**INSTRUCTIONS TO FOLLOW:**
Could you write out the records again from the line containing "Task: Click the" through the end of the records, substituting "gear" for "shield", changing nothing else, and leaving out the pictures?

* start *

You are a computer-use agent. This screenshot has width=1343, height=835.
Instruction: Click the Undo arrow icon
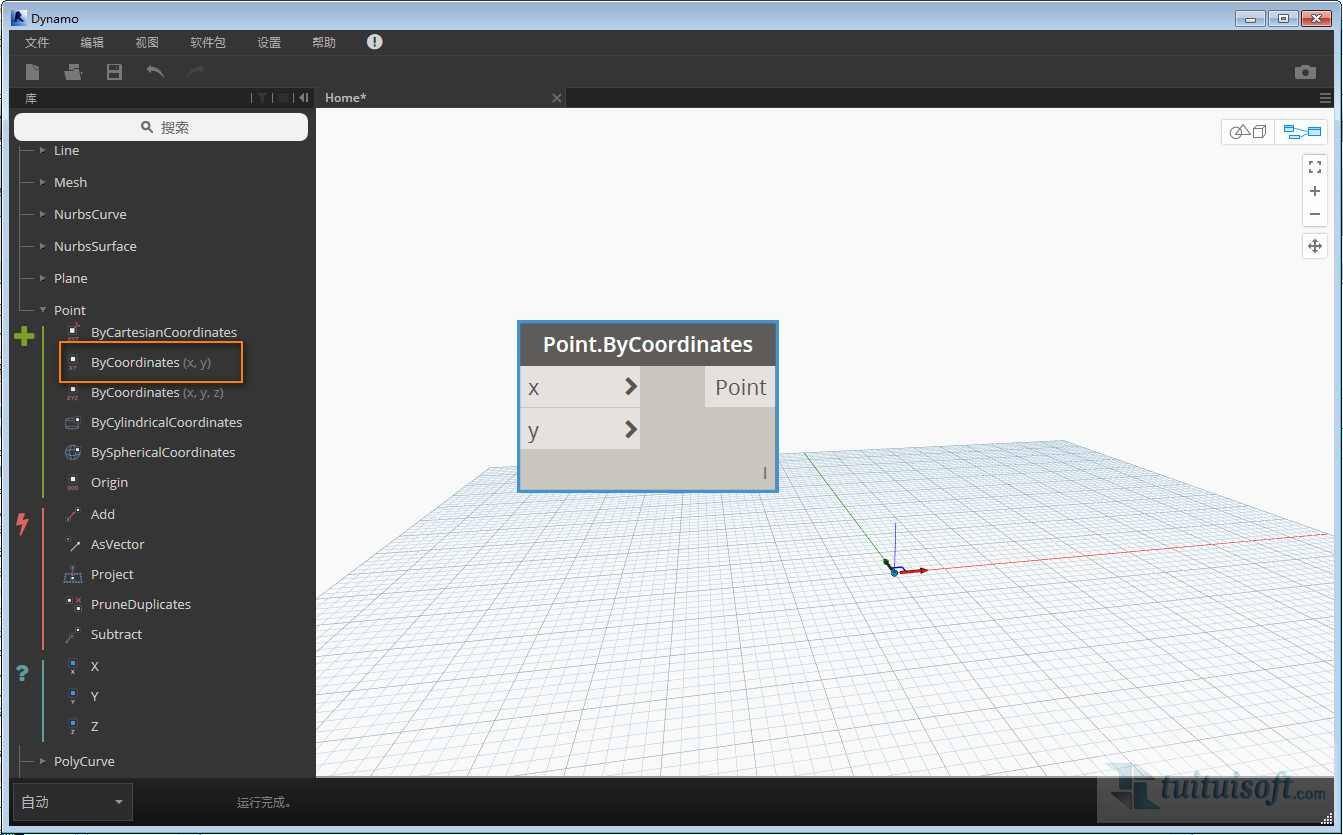point(155,72)
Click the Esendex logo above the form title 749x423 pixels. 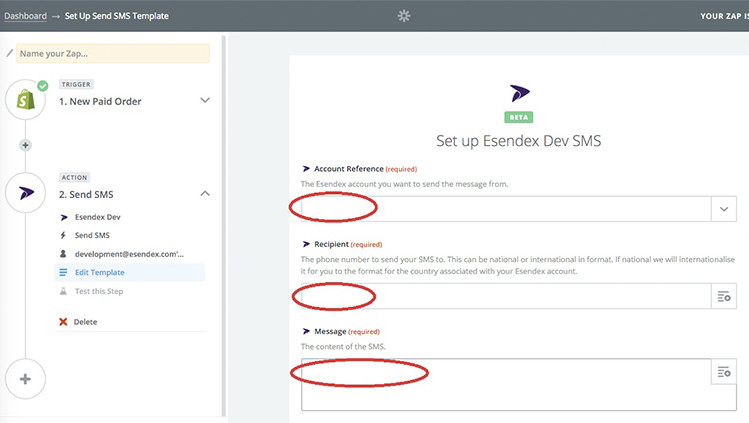519,93
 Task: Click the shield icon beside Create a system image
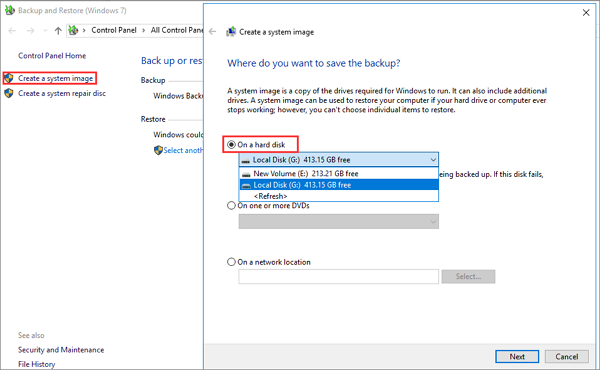[9, 78]
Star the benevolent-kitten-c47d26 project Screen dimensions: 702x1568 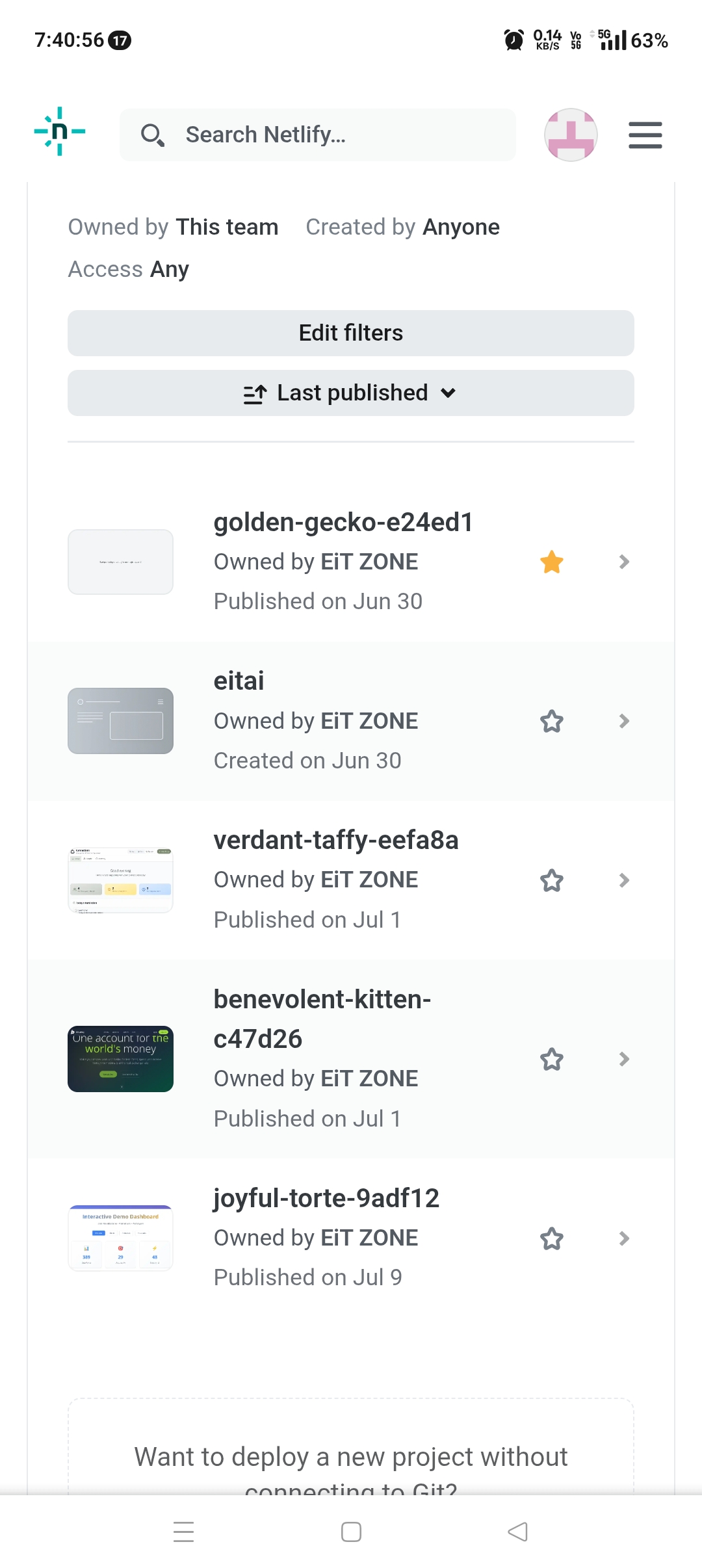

* end *

**SOLUTION BELOW:**
 Task: Click the gear icon beside Create a system image
[9, 78]
Star the benevolent-kitten-c47d26 project Screen dimensions: 702x1568 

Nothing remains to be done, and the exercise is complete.